28、森の年末年始
ロランが森に来て、ほぼ四ヶ月半。
年末が迫っていた。
例年ならばこの時期、学校の「年末テスト」に向けての勉強に追われているロランであったが、今年は違う。
リッケと共に、小屋の大掃除に追われていた。
さらに、お祝い料理作りにも。
この時期多忙を極めるリッケのお手伝いを自ら買って出ていたのである。
大掃除を終わらせると、リッケの指示に従い、野菜を洗ったり、お肉を切ったり。
足りないものがあれば森に採りに行き、それでも足りなければ、街に買い出しに行く。
朝から晩まで大忙しだ。
その一方でアーシュとカサンドラはいつも通りの生活を送っていた。
マイペースというか、なんというか。
でも、リッケにもロランにも不満はない。
二人はみんなのために忙しく働くことに、楽しさと喜びを見出していたから。
そう言えば、あのカイゼンの襲来(?)以降、まだ誰もこの森に足を踏み入れる者は現れていない。
それを見る限り、どうやらカイゼンはロランとの約束を守ってくれているようだ。
正直、ロランの胸の中には
「なぜ、何も悪いことをしていない自分たちが、誰かから狙われなければならないのか?」
という気持ちが今も燻っていたが、他の四人の昔のことまで全部知っているわけではないから、そのモヤモヤは晴らしようがなかった。

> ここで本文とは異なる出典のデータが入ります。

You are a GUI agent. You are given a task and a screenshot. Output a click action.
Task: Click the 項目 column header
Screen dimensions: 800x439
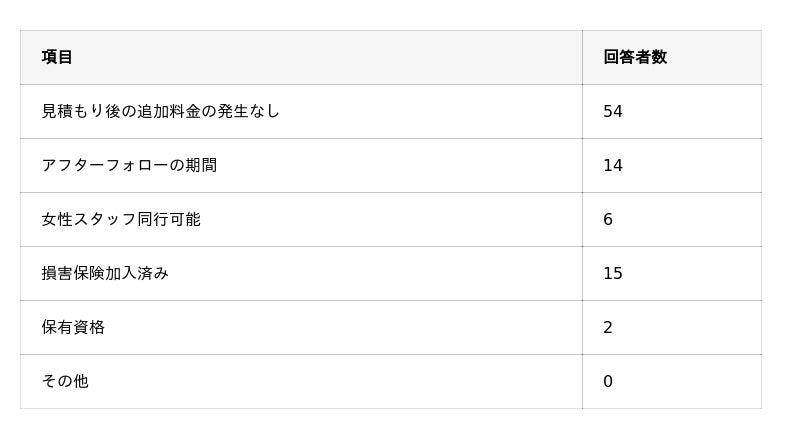click(57, 57)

でも、ロランはみんなを信じて毎日を充実させていきたいと心から思う。
だから、一所懸命に働く。
そして願わくば、それが年が明けて来年も続いていけばいい……そんな願も料理に掛けていた。
―――
「牧場や森の動物さんたちにも、年末年始のお祝いの品を振る舞うよ!」
リッケは言った。
これも毎年の習わしだという。
何を贈るのが一番喜ばれるか? これは、いつもかなり頭を悩ませるらしい。
もちろん食べ物には違いないのだが、リッケと協議した結果、今年は「魔女の木の実」をあげようということになった。
ロランが文字通り命懸けで手に入れた貴重なものだが、動物たちの体にもいいかもしれない。幸いまだまだ在庫もあるし、大盤振る舞いといこう。
が、果たしてこの栄養は満点だが大して美味しくない木の実を、動物たちが喜んで食べてくれるかは謎だ。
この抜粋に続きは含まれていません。